### [Task item]
When you reach the line that holds "Activate microphone voice input icon", start copying exactly and keep going through the final line of the data, leaving out pictures.

### [The records]
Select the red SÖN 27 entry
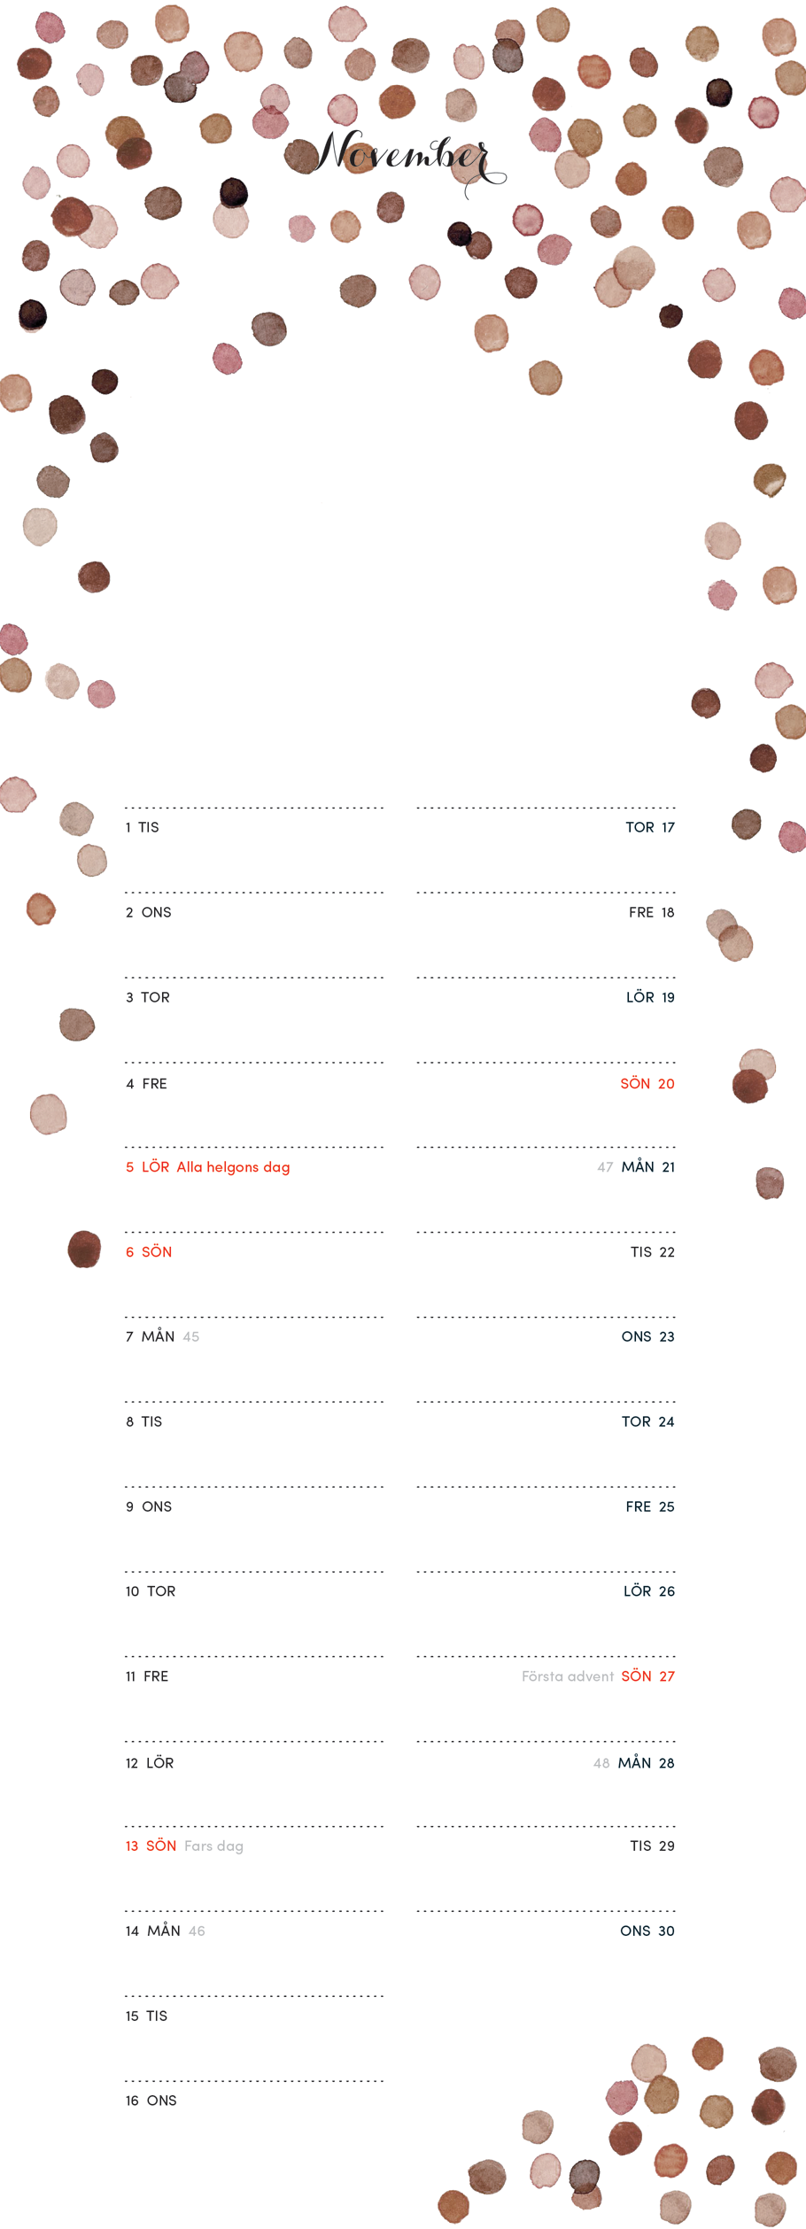 (648, 1676)
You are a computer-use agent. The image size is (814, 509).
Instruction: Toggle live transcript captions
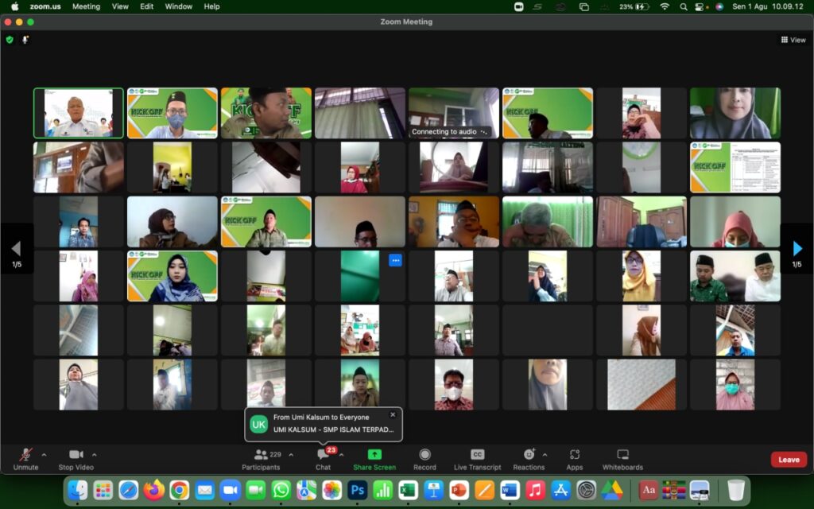click(477, 456)
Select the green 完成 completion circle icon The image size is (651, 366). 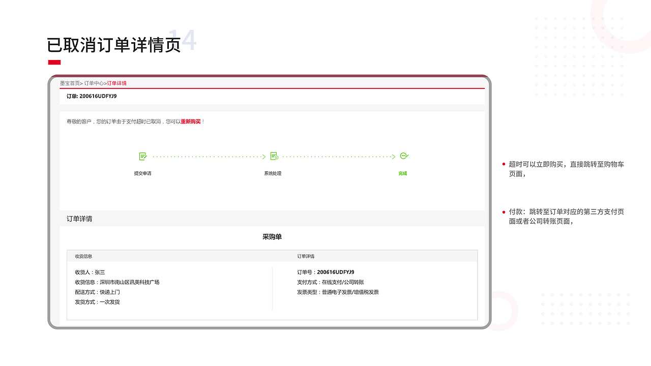(x=403, y=157)
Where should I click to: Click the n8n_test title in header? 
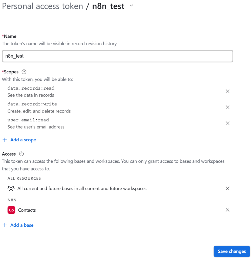[x=108, y=6]
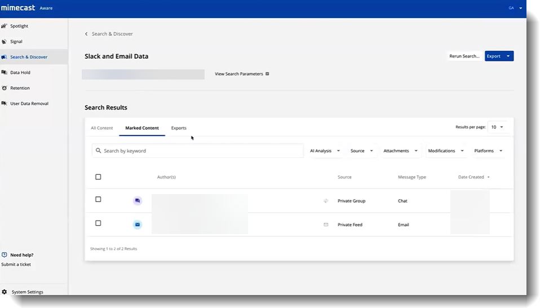Screen dimensions: 540x308
Task: Check the Private Group chat row checkbox
Action: coord(98,200)
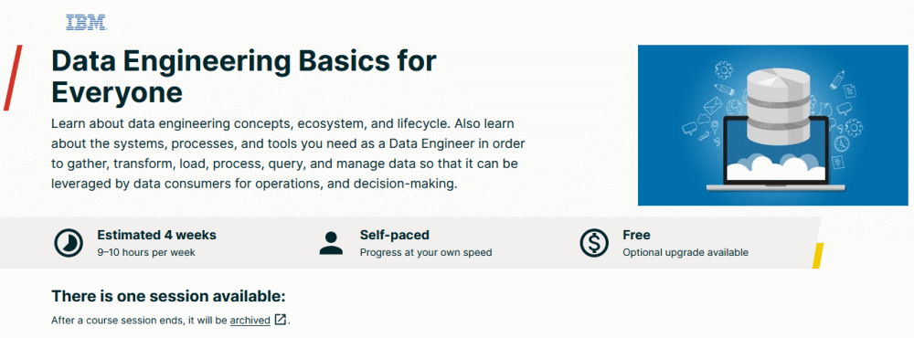This screenshot has height=338, width=914.
Task: Click the Estimated 4 weeks label
Action: 157,236
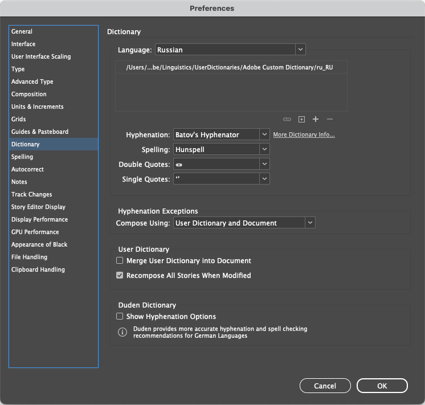Expand the Double Quotes dropdown
This screenshot has width=425, height=405.
[x=222, y=164]
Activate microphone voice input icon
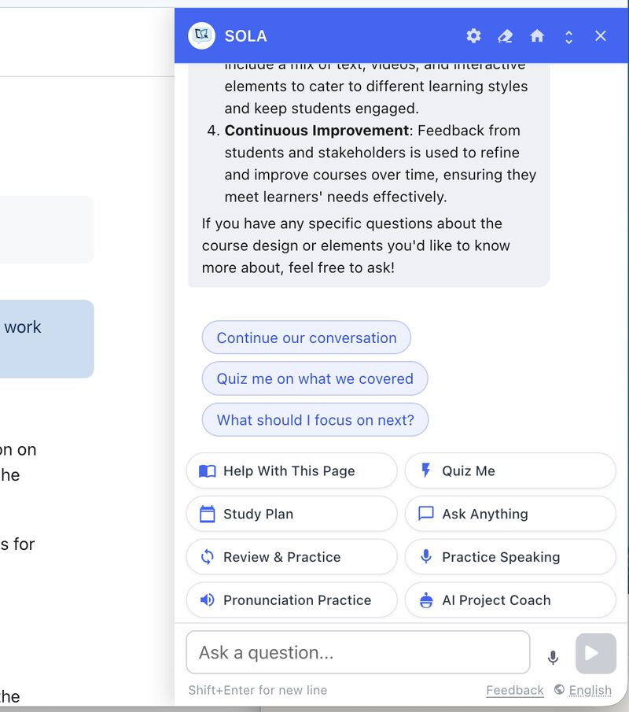The width and height of the screenshot is (629, 712). tap(553, 657)
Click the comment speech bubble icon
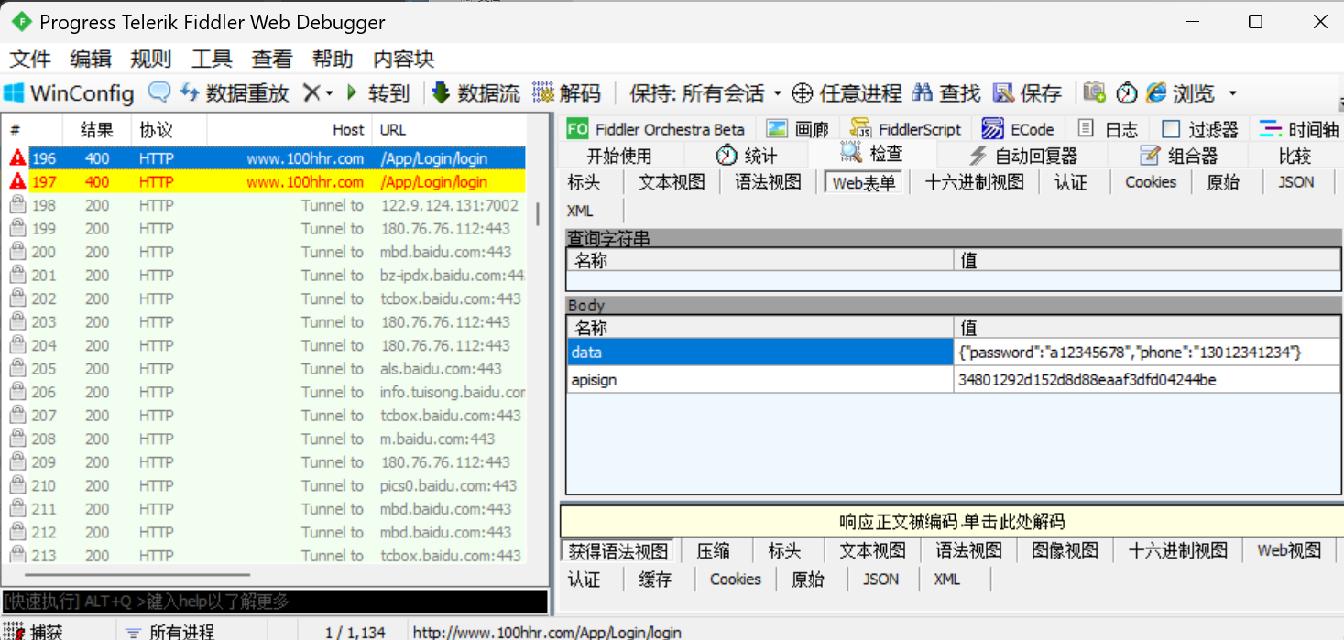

### [Exercise output]
Activate microphone voice input icon
The width and height of the screenshot is (629, 712). tap(553, 657)
Click the comment speech bubble icon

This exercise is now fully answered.